Carrol Zhou: [00:34:37] For sure.
Lucy Chen: [00:34:39] Okay. So out of curiosity and we don't have to go to much detail here, but what are some of the indications for using some of the other classes of medications like you mentioned before, like Buproprion and Mirtazapine? Just so our listeners get a flavour for them, get an idea of their clinical utility for sure. So, so to be really brief and again, it's not an inclusive list at all, Buproprion and Mirtazapine generally have less sexual side effects than the other antidepressants. So if someone's really worried about that, it's good to introduce them to these options. However Buproprion, needs to be used with caution and individuals with seizure disorders because it may lower the seizures threshold. So that's something to be aware of. It can also be what we call activating, which means inducing increased anxiety and insomnia. So it's not good for someone who already has issues with that.
Carrol Zhou: [00:35:33] Mirtazapine, on the other hand, tends to be more helpful with sleep. It also comes in a sublingual formulation, so it's helpful for people that have difficulty swallowing, but it can also cause weight gain.

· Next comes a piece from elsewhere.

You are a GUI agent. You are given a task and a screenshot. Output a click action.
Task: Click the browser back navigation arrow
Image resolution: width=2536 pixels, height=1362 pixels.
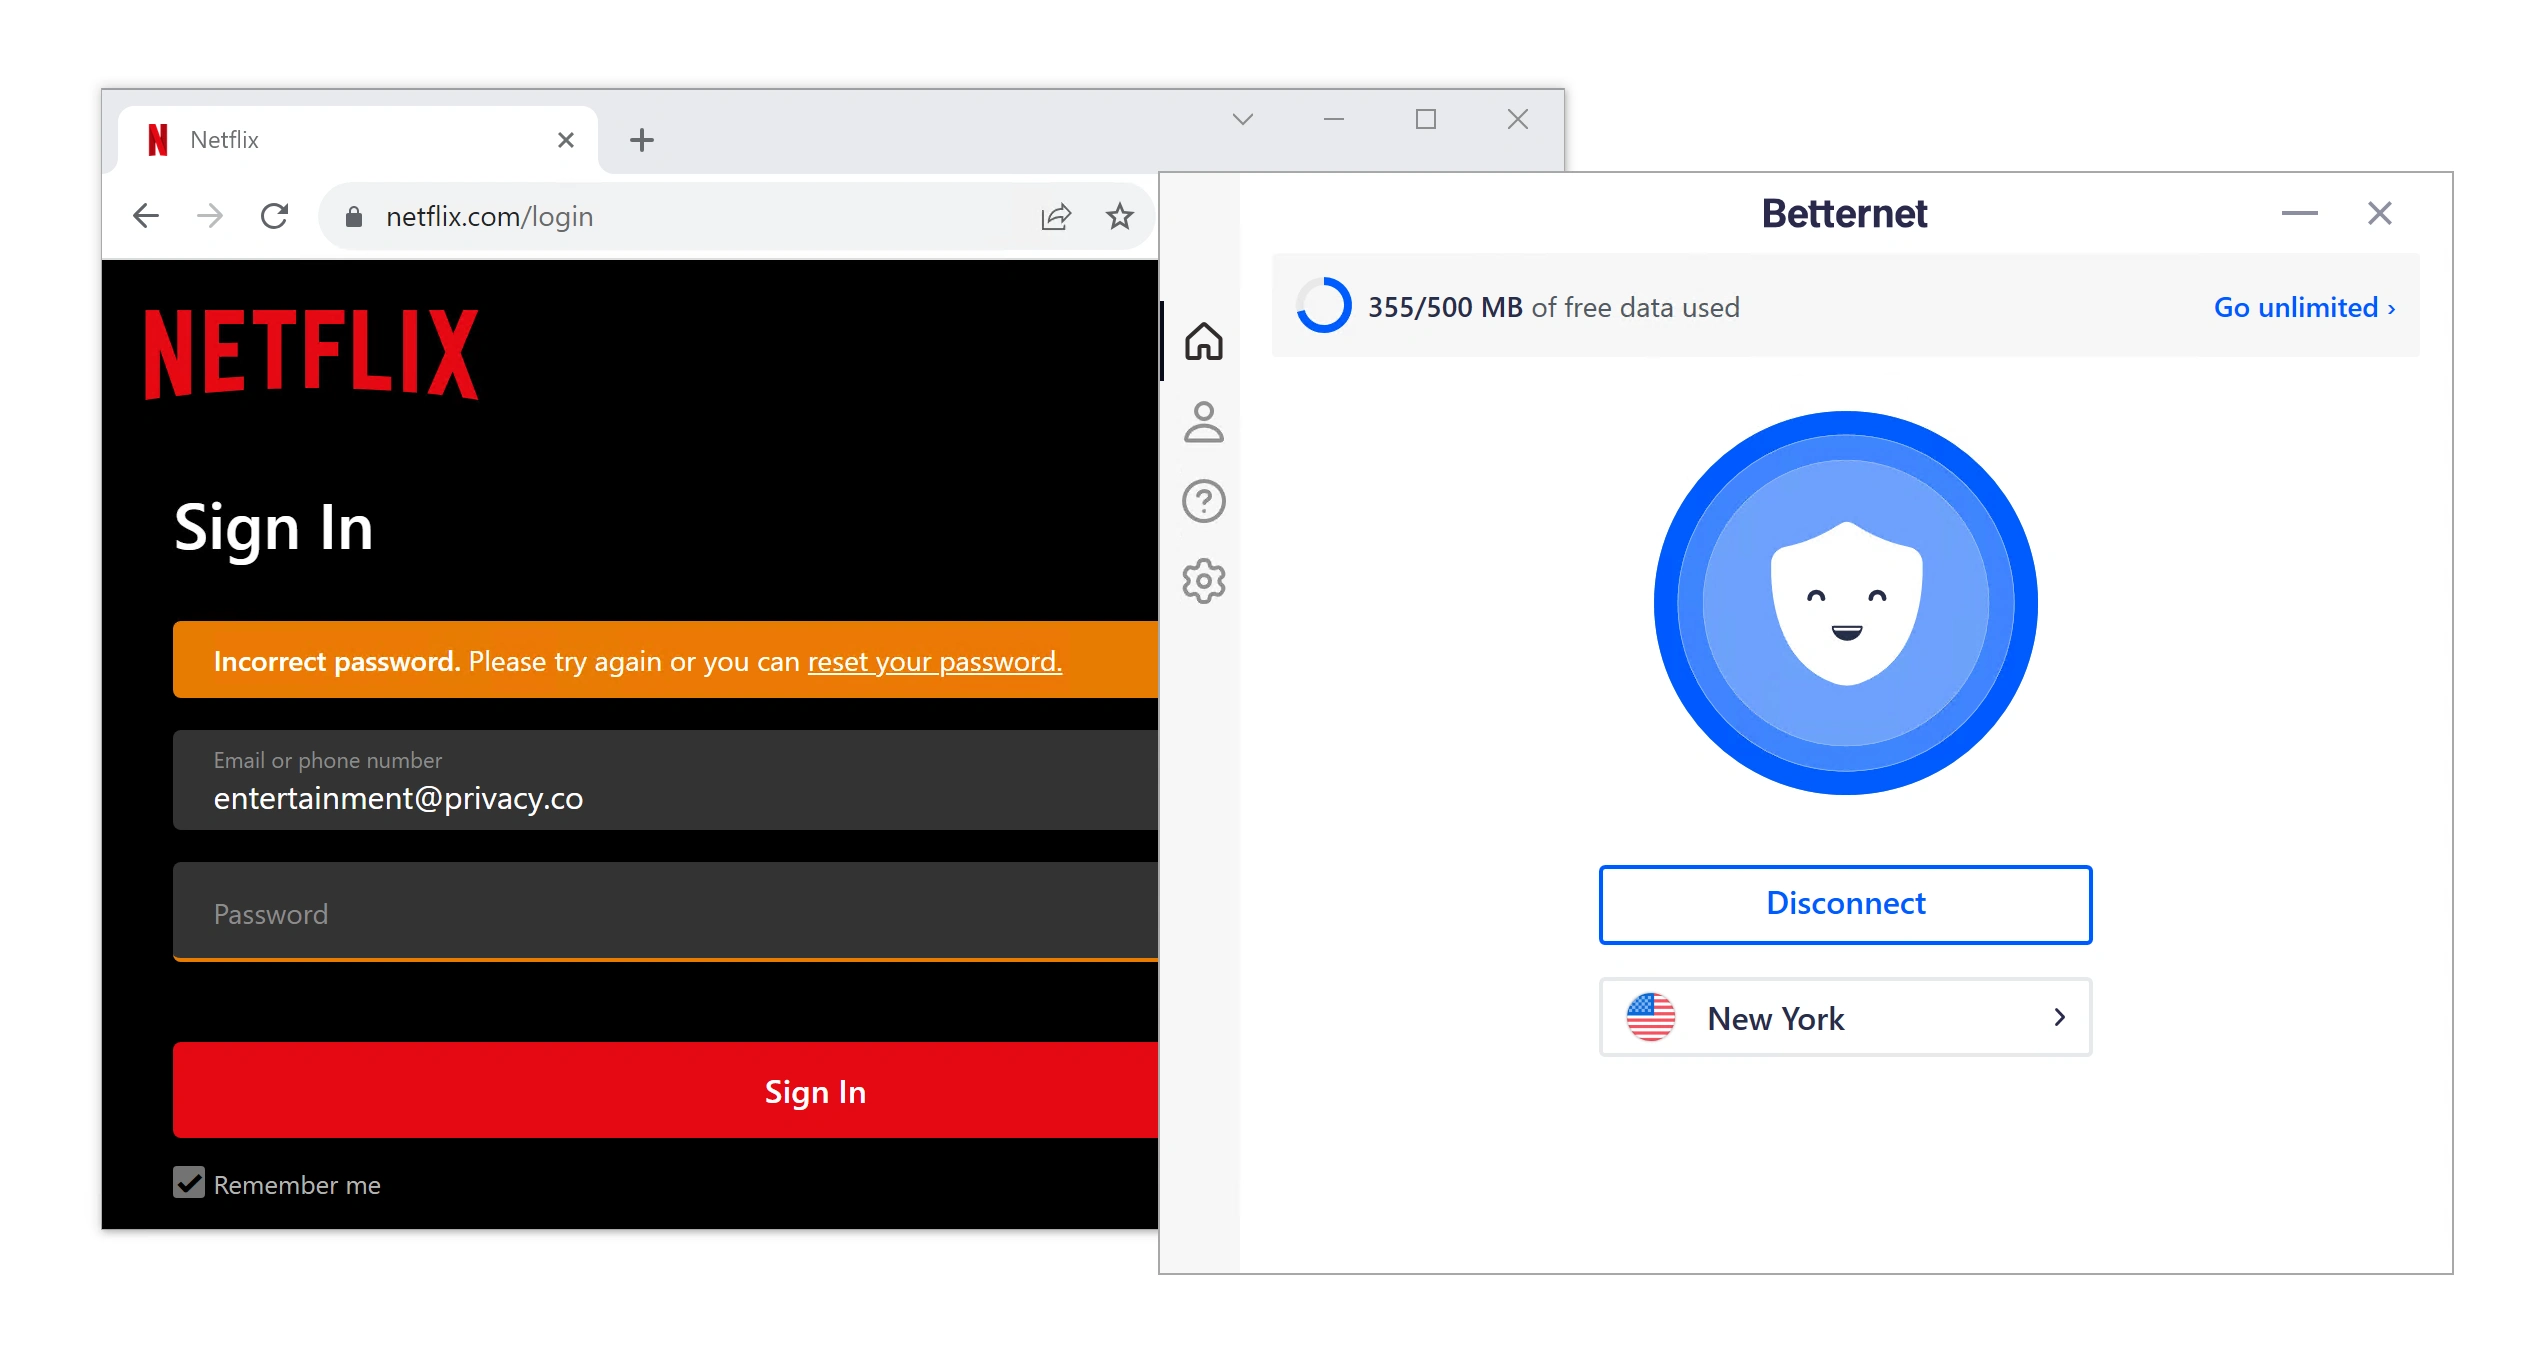pyautogui.click(x=146, y=215)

Lucy Chen: [00:35:46] Thanks for touching on those two classes or those two medications Carol. Also, Aaron was wondering how long it takes for these anti depressants to work and what should we tell her?
Carrol Zhou: [00:35:57] It generally takes about 2 to 4 weeks or longer for the therapeutic effects of antidepressants to kick in, especially the mood and cognitive symptoms, whereas physical symptoms such as sleep or low energy may be improved earlier on in the treatment course as early as 1 to 2 weeks. It's really important for us to learn the side effect profile and time lag for antidepressants to start working and to educate the patients on how long it's recommended also to continue medication even after they start feeling better. If people are not informed of this, this can contribute to them not being adherent to the treatment. For example, statistics show that 30% of patients discontinue within 40 days of starting an end depressant and more than 40% discontinue within 90 days. So this is a huge problem with antidepressants.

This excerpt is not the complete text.